📜 ⬆️ ⬇️

How I fought with cameras, or GMT in inept hands

Good evening, dear habrovchane, good evening, the glorious city of Belgorod.
I will tell you today a tale about a fool. And he is a fool (me, beige) because he did not follow one simple truth:

The famous laziness of a programmer is that instead of extra gestures (whether they are machine or machine), it is better to think and find a more elegant and simpler solution.


And it will talk about how the fool tried to teach how to find the position of the camera in space.
')


A tip



I had to write a programming project at the end of my second year.
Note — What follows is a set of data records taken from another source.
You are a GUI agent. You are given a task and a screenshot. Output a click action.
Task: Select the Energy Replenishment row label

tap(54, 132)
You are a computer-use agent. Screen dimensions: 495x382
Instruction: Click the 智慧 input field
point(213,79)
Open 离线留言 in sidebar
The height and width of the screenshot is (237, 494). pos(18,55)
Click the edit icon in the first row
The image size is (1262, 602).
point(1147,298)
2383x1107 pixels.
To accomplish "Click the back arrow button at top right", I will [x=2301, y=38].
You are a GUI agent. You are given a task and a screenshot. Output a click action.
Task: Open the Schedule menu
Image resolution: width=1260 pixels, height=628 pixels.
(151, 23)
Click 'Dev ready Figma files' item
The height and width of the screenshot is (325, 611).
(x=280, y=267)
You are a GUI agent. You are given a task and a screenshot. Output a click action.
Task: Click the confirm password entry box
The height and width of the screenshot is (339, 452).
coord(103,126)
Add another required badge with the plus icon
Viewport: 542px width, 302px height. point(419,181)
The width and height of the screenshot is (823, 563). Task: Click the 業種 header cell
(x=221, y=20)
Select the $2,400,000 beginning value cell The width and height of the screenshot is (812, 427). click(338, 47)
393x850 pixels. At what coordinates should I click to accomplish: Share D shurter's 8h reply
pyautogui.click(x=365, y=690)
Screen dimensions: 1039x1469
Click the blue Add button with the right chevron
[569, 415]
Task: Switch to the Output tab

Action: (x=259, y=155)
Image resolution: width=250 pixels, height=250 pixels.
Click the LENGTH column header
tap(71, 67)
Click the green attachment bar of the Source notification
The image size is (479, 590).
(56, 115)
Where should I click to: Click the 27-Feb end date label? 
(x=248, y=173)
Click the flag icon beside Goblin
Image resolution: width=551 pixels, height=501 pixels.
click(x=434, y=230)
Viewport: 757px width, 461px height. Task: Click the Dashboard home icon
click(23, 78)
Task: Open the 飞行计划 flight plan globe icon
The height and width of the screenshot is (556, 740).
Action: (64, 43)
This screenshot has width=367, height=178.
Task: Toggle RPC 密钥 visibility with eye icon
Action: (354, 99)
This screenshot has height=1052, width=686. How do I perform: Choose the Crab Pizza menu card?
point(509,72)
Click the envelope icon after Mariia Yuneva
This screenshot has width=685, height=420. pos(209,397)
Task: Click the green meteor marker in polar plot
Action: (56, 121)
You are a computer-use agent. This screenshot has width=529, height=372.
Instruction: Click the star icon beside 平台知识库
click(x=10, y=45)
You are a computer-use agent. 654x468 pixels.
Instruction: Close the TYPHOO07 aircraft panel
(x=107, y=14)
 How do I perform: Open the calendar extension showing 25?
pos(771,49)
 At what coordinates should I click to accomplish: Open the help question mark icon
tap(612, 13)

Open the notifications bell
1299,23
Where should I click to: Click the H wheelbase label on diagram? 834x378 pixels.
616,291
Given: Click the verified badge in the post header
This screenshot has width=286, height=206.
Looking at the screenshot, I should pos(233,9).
I decided, as usual, to hunt for a freebie and join some group at the end of the year. Did not work out. I agreed with the dean's office and prep about the delivery of the project at the end of August and quietly left to teach children about art. Returning to Nerizinovaya, I realized that I had essentially two weeks left. Since then, almost all the time I was sitting in a coffee shop and doing quite a pleasant coding. The essence of the project was to determine the spatial position of the ends of the fingers with the help of two webcams in real time.

It is clear that each pixel in the image from the camera in space corresponds to a ray in space. Two cameras - suddenly two beams intersecting at the point of interest. In theory, everything is simple. In practice, I screwed the OpenCV library to MSVS at night, and then a week and a half created various image processing algorithms, quickly wrote a simple 3D viewer, compiled two cameras together and debugged, debugged, debugged ... At that time, I set the basis in space easily - put cameras on one line, directed them "approximately upwards" and considered the distance between the cameras as 1000 units.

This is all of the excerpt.